Most people in India only think about their CIBIL score when they need a loan — and that’s usually the worst time to find out it’s low. Banks take less than a minute to pull your credit report. If the number isn’t good, the answer is no, and there’s very little you can do about it in that moment.

Checking your score regularly, on the other hand, puts you back in control. You see what lenders see. You catch problems early. And when you do apply for a home loan or a personal loan, you’re walking in prepared, not hoping for the best.

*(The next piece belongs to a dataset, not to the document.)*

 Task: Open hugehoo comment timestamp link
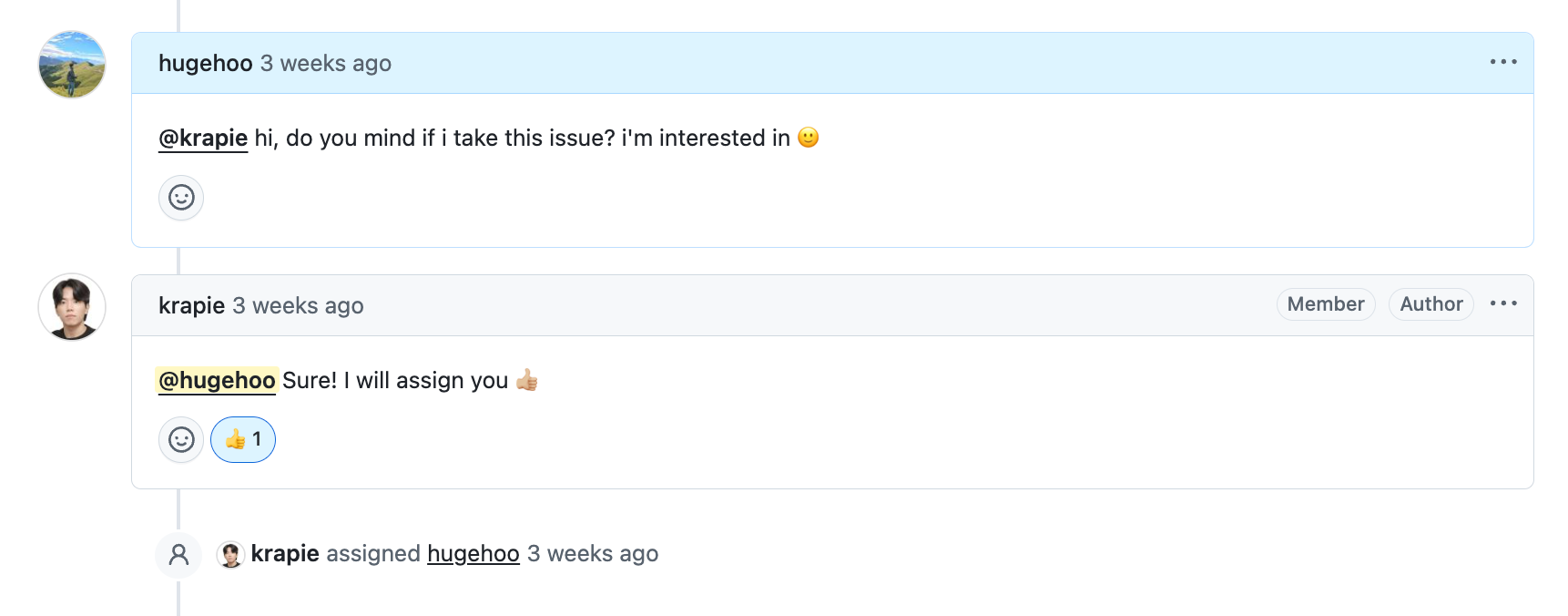[326, 64]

Your CIBIL Score at a Glance

750–900Excellent. You’ll get the best rates and fast approvals.
700–749Good. Most banks will lend to you with reasonable terms.
650–699Fair. Approval is possible but interest rates will be higher.
600–649Poor. Lenders will be cautious. Work on improving before applying.
300–599Very poor. Focus on rebuilding credit before any new applications.
-1 or NHNo history. Not a bad thing, but lenders have nothing to evaluate.

Does Checking Your CIBIL Score Reduce It?

This is probably the most common reason people avoid checking — the fear that looking at your score will somehow lower it. It won’t.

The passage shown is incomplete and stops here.